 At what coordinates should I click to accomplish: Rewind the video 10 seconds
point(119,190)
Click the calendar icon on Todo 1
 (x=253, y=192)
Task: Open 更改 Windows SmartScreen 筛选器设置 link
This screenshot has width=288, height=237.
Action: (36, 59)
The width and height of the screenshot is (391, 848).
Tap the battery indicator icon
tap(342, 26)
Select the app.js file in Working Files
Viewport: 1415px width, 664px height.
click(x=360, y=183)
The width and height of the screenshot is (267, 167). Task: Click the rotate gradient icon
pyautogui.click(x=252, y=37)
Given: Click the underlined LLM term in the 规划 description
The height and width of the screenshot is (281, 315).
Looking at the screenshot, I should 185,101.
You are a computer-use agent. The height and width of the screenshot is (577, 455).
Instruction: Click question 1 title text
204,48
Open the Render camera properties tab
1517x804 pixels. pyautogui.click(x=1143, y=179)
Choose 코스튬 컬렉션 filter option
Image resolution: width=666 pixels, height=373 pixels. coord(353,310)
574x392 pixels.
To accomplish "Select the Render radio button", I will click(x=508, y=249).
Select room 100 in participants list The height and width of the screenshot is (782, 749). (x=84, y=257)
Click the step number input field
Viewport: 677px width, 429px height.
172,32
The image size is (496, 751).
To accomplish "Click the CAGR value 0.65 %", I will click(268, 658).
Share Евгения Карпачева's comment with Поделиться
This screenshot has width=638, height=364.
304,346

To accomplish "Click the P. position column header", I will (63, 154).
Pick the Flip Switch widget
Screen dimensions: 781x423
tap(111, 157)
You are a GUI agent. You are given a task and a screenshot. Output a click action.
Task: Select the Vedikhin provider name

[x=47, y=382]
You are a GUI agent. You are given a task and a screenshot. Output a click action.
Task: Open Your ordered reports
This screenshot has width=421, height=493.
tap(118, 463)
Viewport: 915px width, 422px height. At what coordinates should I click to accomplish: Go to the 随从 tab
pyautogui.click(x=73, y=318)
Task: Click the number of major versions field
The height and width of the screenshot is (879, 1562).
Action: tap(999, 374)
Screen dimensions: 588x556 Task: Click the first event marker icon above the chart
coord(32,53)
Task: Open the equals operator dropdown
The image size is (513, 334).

**Brief:** Tally, in the data above, the lines where the word "size" occurs, and give the figure alone.

**Expected answer:** 2